T.C.BAKIRKÖY CUMHURİYET BAŞSAVCILIĞINA
MÜŞTEKİ : ÇOĞULCU DEMOKRASİ PARTİSİ
Şirinevler Mahallesi, Tevfik Fikret Caddesi,
Taç İş Merkezi, No:2/2 34188 Bahçelievler/İSTANBUL
ŞÜPHELİLER :
1- DTV HABER VE GÖRSEL YAYINCILIK A.Ş. Sorumlu Müdürü Ahmet Çelik
Demirören Medya Center 100. Yıl Mah. 2264 Sok. No:1 34218 Bağcılar/İstanbul
2- MF Yapım yetkilisi Faruk Bayhan
Bebek mah. İnşirah Yokuşu No:13 Anadolu Ap. A Blok Kat:2 D:2 Beşiktaş/İstanbul
3- Senarist Melis Civelek (Adresin diğer şüphelilerden temin edilmesini talep ediyoruz)
4-Yönetmen Yusuf Pirhasan (Adresin diğer şüphelilerden temin edilmesi)
SUÇ : Halkı kin ve düşmanlığa tahrik, aşağılama (TCK.216/3, 218 )

Gösterilen Bilgiler:
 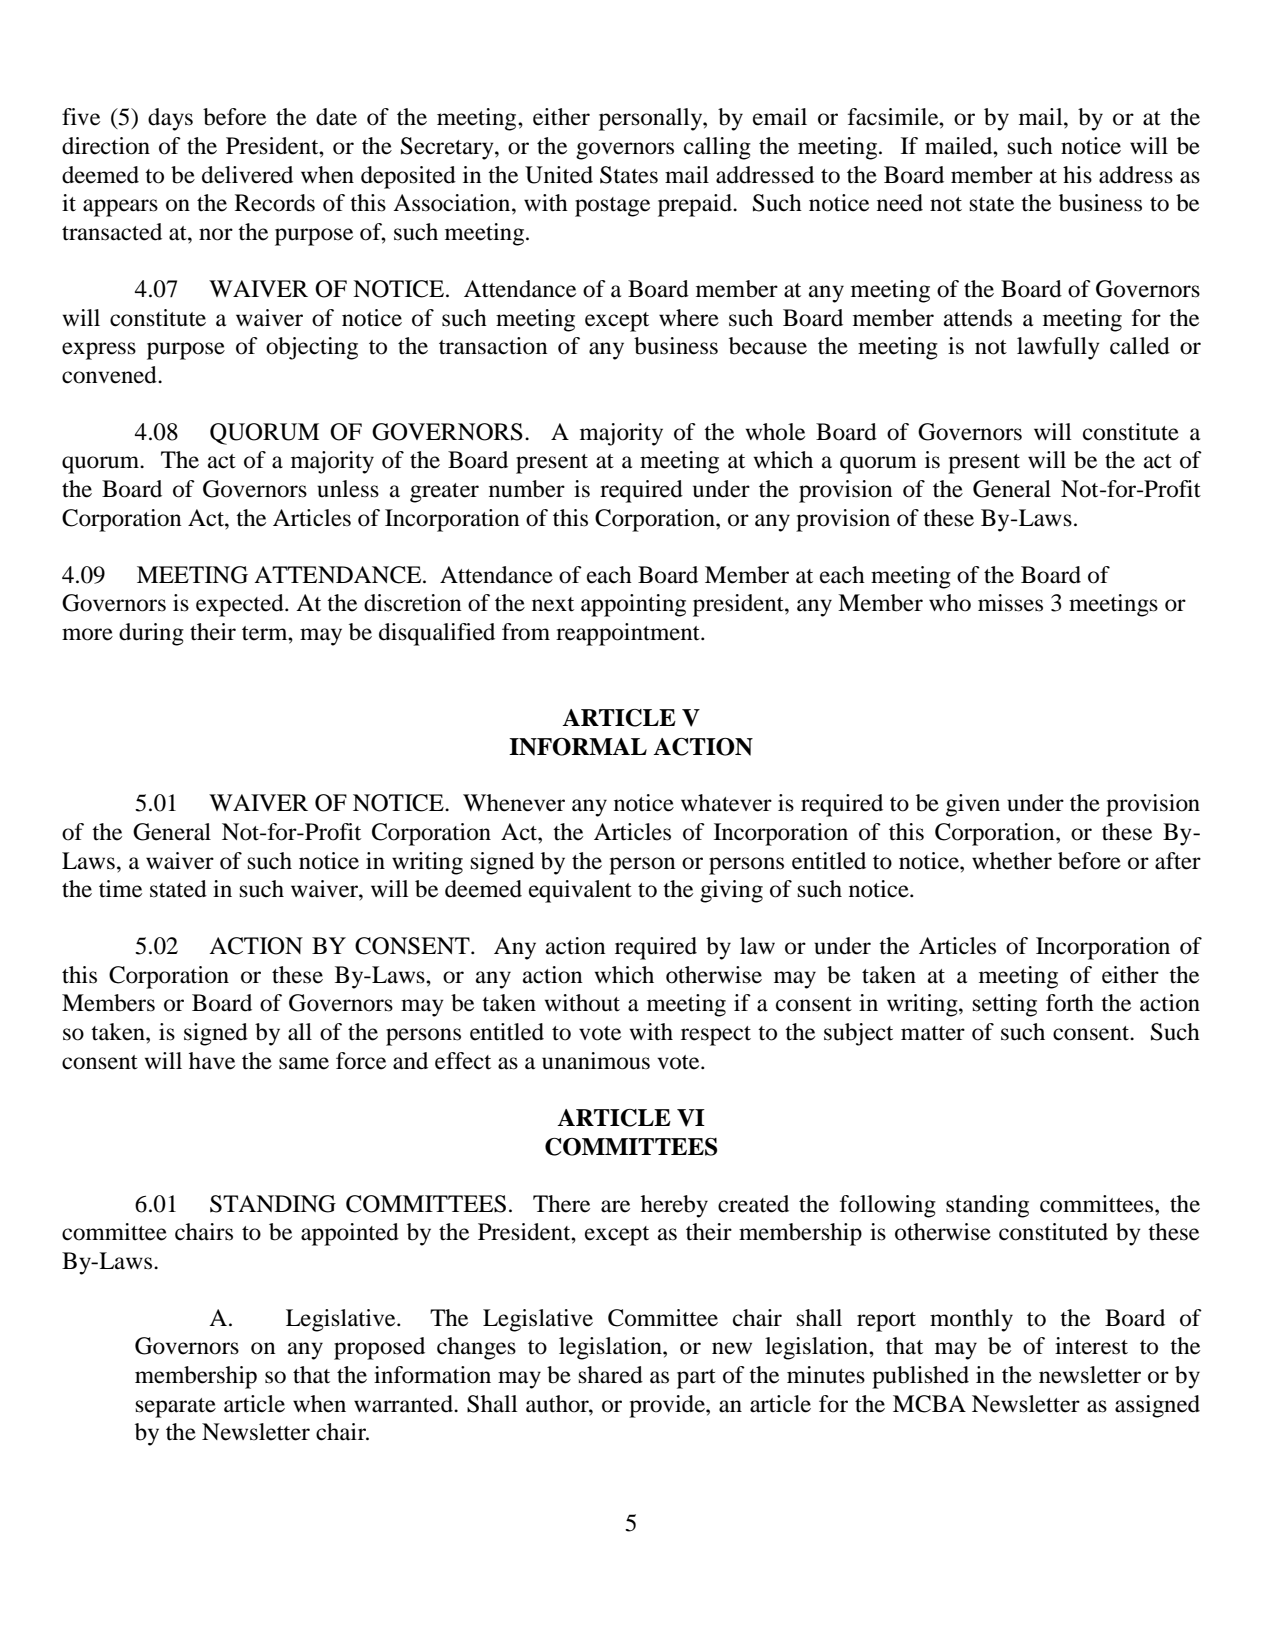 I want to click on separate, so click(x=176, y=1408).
...
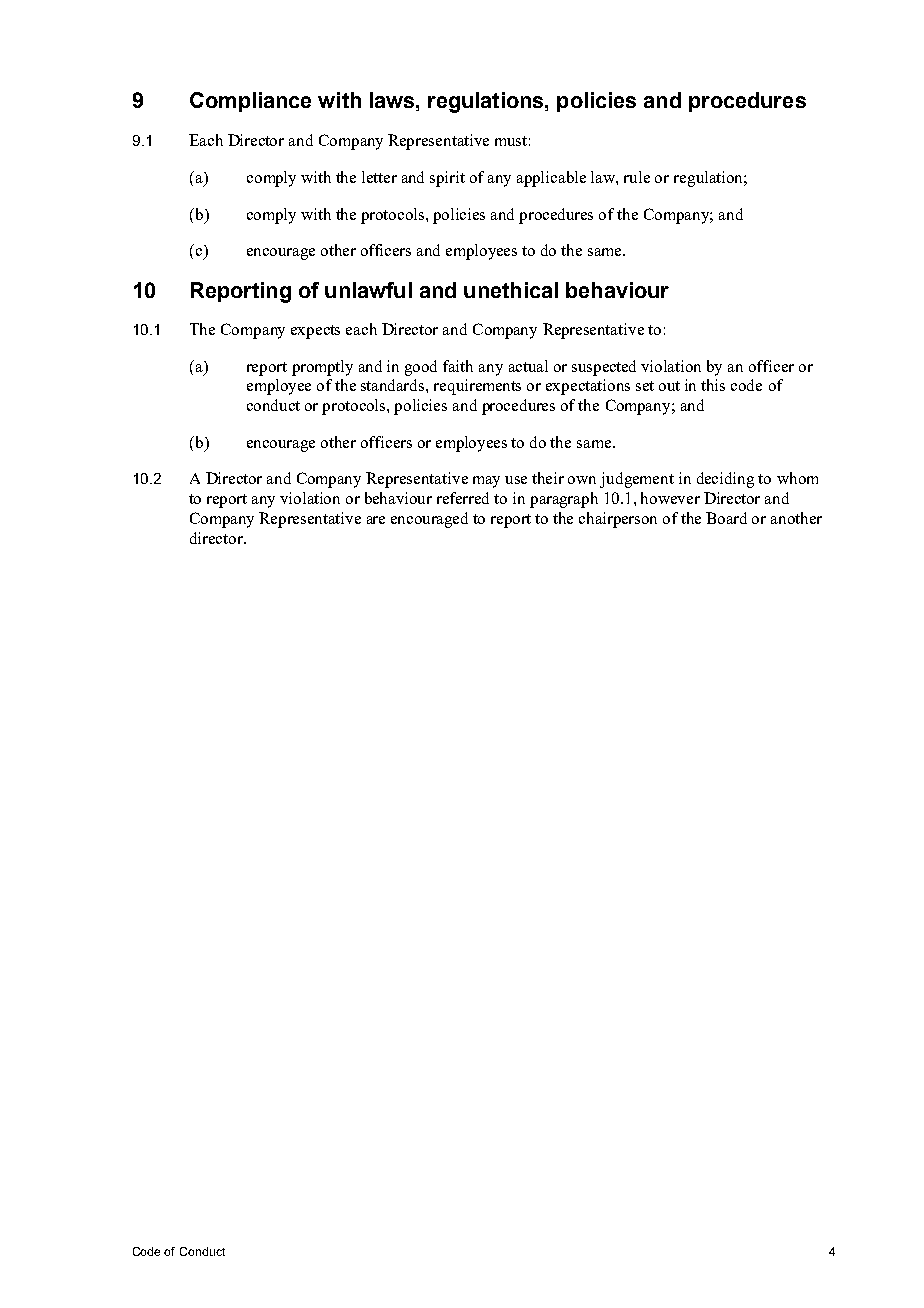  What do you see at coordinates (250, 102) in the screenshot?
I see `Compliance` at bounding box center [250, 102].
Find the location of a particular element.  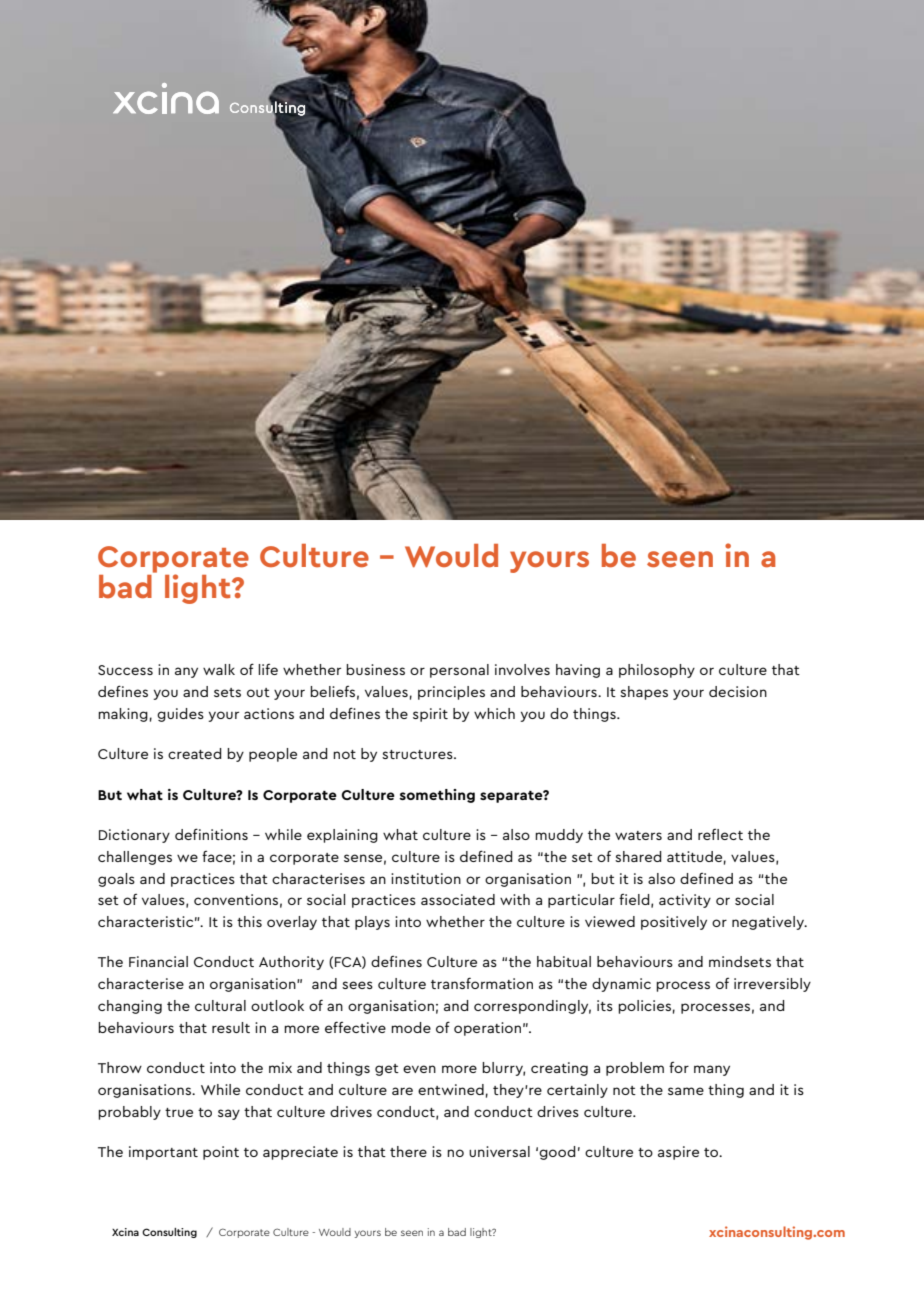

Yazılı Alıştırma 1:
Şikâyet dilekçesinde "T.C.BAKIRKÖY CUMHURİYET BAŞSAVCILIĞINA" ifadesinden "(TCK.216/3, 218 )" ifadesine kadar olan kısmı harfi harfine aktar.
Yazılı Alıştırma 2:
Şikâyet dilekçesindeki "Adresin diğer şüphelilerden temin edilmesini talep ediyoruz" cümlesini İngilizceye çevir.
Yazılı Alıştırma 3:
Şikâyet dilekçesinde "MÜŞTEKİ : ÇOĞULCU DEMOKRASİ PARTİSİ" diye başlayan bölümü, bilgilerini koruyarak tek bir kısa cümleyle yeniden yaz.

Beklenen Çıktı 1:
T.C.BAKIRKÖY CUMHURİYET BAŞSAVCILIĞINA
MÜŞTEKİ : ÇOĞULCU DEMOKRASİ PARTİSİ
Şirinevler Mahallesi, Tevfik Fikret Caddesi,
Taç İş Merkezi, No:2/2 34188 Bahçelievler/İSTANBUL
ŞÜPHELİLER :
1- DTV HABER VE GÖRSEL YAYINCILIK A.Ş. Sorumlu Müdürü Ahmet Çelik
Demirören Medya Center 100. Yıl Mah. 2264 Sok. No:1 34218 Bağcılar/İstanbul
2- MF Yapım yetkilisi Faruk Bayhan
Bebek mah. İnşirah Yokuşu No:13 Anadolu Ap. A Blok Kat:2 D:2 Beşiktaş/İstanbul
3- Senarist Melis Civelek (Adresin diğer şüphelilerden temin edilmesini talep ediyoruz)
4-Yönetmen Yusuf Pirhasan (Adresin diğer şüphelilerden temin edilmesi)
SUÇ : Halkı kin ve düşmanlığa tahrik, aşağılama (TCK.216/3, 218 )

Beklenen Çıktı 2:
We request that the address be obtained from the other suspects.

Beklenen Çıktı 3:
Müşteki, Şirinevler Mahallesi, Tevfik Fikret Caddesi, Taç İş Merkezi, No:2/2 34188 Bahçelievler/İstanbul adresindeki Çoğulcu Demokrasi Partisi'dir.